#### Exercise material

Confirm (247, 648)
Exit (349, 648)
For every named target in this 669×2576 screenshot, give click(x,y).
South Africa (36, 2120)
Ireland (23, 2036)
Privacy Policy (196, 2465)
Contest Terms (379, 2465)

########
#### Exercise material

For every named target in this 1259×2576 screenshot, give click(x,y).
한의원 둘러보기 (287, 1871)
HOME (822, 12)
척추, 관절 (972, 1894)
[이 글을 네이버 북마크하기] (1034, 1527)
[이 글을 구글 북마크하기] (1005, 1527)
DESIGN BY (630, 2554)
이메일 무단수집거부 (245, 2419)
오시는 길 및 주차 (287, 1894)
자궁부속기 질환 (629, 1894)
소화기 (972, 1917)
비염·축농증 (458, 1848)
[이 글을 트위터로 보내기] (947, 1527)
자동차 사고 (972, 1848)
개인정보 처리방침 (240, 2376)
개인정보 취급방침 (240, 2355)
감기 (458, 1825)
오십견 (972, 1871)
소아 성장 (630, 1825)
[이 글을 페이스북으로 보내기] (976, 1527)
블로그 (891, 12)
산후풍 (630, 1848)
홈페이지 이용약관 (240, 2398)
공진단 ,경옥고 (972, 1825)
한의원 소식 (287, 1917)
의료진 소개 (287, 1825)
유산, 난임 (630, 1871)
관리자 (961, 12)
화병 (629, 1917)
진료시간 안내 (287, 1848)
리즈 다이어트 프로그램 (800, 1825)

########

All that is needed is the exact run of lines above from the line containing "Confirm (247, 648)" through the line containing "Contest Terms (379, 2465)", both of them included.

Answer to this exercise:
Confirm (247, 648)
Exit (349, 648)
For every named target in this 669×2576 screenshot, give click(x,y).
South Africa (36, 2120)
Ireland (23, 2036)
Privacy Policy (196, 2465)
Contest Terms (379, 2465)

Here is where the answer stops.